Published online Oct 3, 2012. doi: 10.5499/wjr.v2.i2.21
Revised: August 31, 2012
Accepted: September 6, 2012
Published online: October 3, 2012
AIM: To assess the presence of spinal accessory neuropathy in patients with chronic neck pain.
METHODS: Patients with pain either regional or focal in the neck or shoulders for at least 6 mo (chronic neck pain) were recruited randomly from the Rheumatology and Rehabilitation Outpatient Clinic at the Faculty of Medicine-Suez Canal University. Two groups were compared: 30 patients with chronic neck pain with mean age (36.97 ± 12.45 years) and 10 apparently healthy controls. Trapezius muscle examination including inspection and range of motion both active and passive was performed. A full clinical neurological examination was carried out to exclude peripheral neuropathy and motor neuron disease. According to the subject’s type of work, cases were categorized into labor-intensive and non-labor intensive tasks. A nerve conduction study (NCS) was performed on spinal accessory nerves at both sides for all patients and controls. Parameters including latencies and amplitudes of compound motor action potential (CMAP) were compared with the chronicity of neck pain using the neck disability score. This cross sectional study was carried in the Rheumatology and Rehabilitation Department, at Suez Canal University Hospital, Ismailia, Egypt.

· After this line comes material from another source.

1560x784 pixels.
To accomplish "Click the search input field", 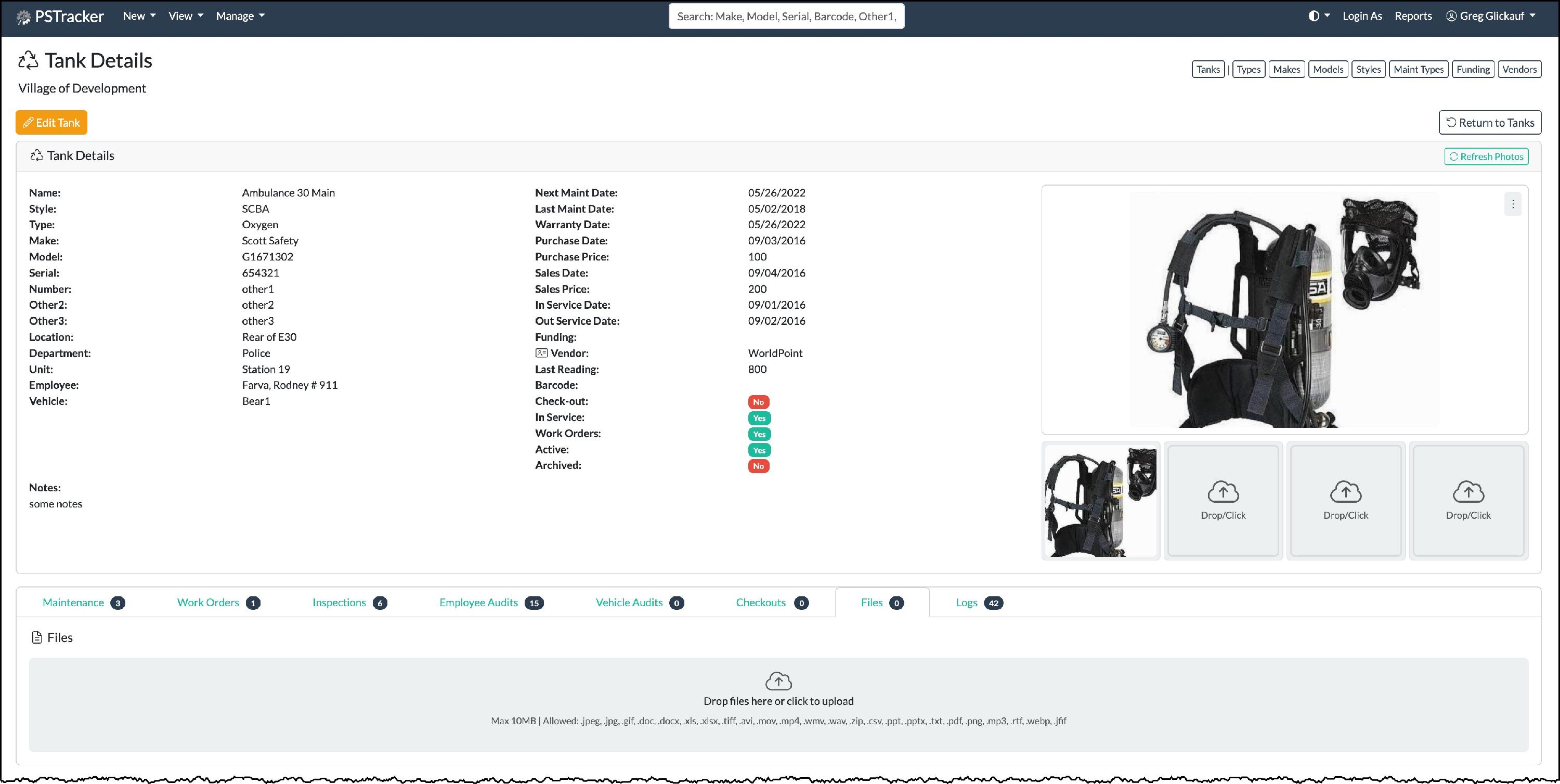I will click(x=785, y=16).
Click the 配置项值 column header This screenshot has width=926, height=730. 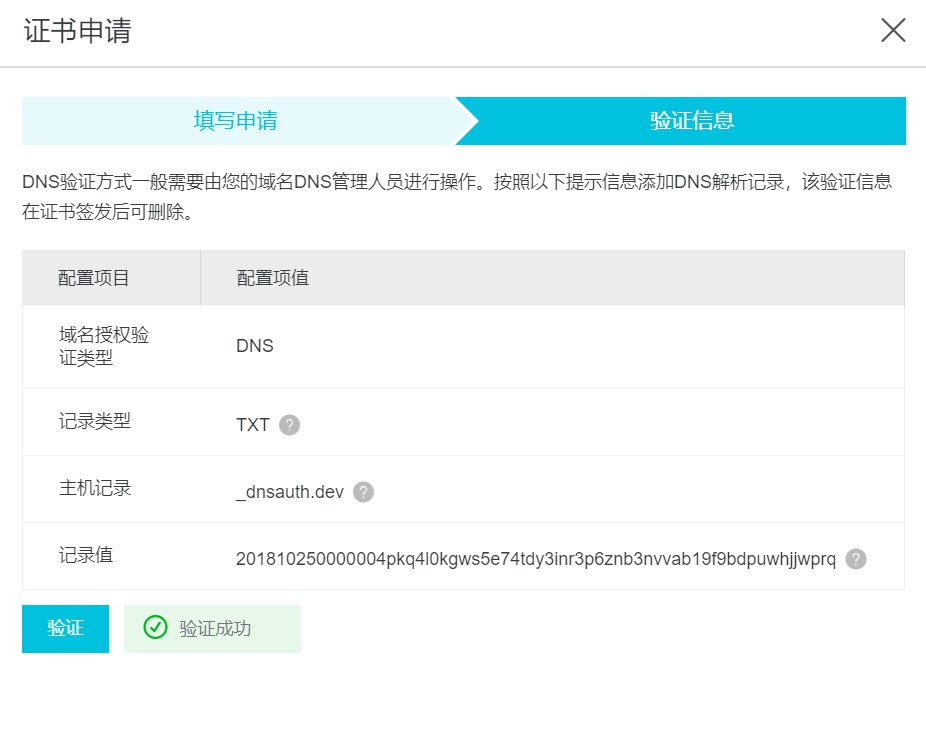click(272, 278)

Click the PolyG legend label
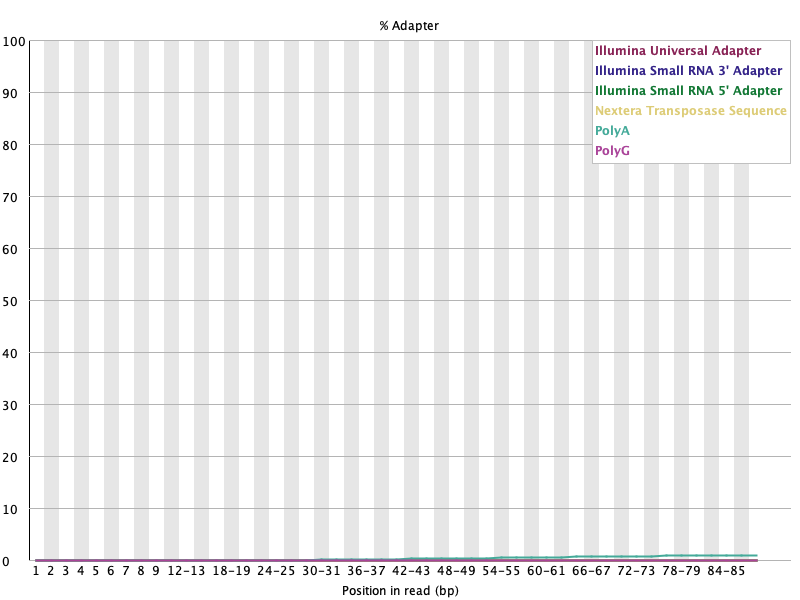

RESULTS: Physical examination revealed that 80% of cases had spinal trapezius muscle spasm. Restricted neck motion was present in 16.6% of cases. No one suffered from muscle wasting or weakness. Pain was bilateral in 18 patients (60%), localized to the right side in six patients (20%) and localized to the left side in six patients (20%). The causes of neck pain in the patients studied were nonspecific, due to physical stresses, cervical spondylosis and mild cervical disc herniation. Mean disease duration in patients with labor-intensive tasks was (3.9 ± 2.1 years), which was longer than that in patients with non-labor intensive tasks (3.1 ± 1.9 years); however, this difference was statistically insignificant. Spinal accessory NCSs were performed while subjects were in sitting positions and relaxed with naturally suspended arms to minimize muscular movement. The results of electrophysiological studies revealed that mean right and left latencies of the spinal accessory nerve were 2.96 ± 0.69 ms, 2.98 ± 0.61 ms in the patient group and 2.44 ± 0.38 ms, 2.33 ± 0.36 ms in control group respectively. These differences were statistically significant with P = 0.028 and 0.006 respectively. Spinal accessory NCS showed normal CMAP amplitude in both patients and controls. Comparing the results of the neck disability index (NDI) to different characteristics in patients with chronic neck pain, showed that patients with labor-intensive work had a higher NDI score mean (34.7 ± 9.5) compared to those with non-labor-intensive work, with significant statistical difference (P = 0.011). In addition, mean NDI scores were higher in males, and patients aged over 40 years and this difference was statistically significant (P = 0.007 and P = 0.009 respectively). Correlation studies between right and left spinal accessory nerve latencies and disability percent calculated using the NDI revealed a positive correlation. Moreover, there was a positive correlation between age and disability percent.
CONCLUSION: This study demonstrates electrophysiological evidence of demyelination in a significant proportion of patients with chronic cervical pain.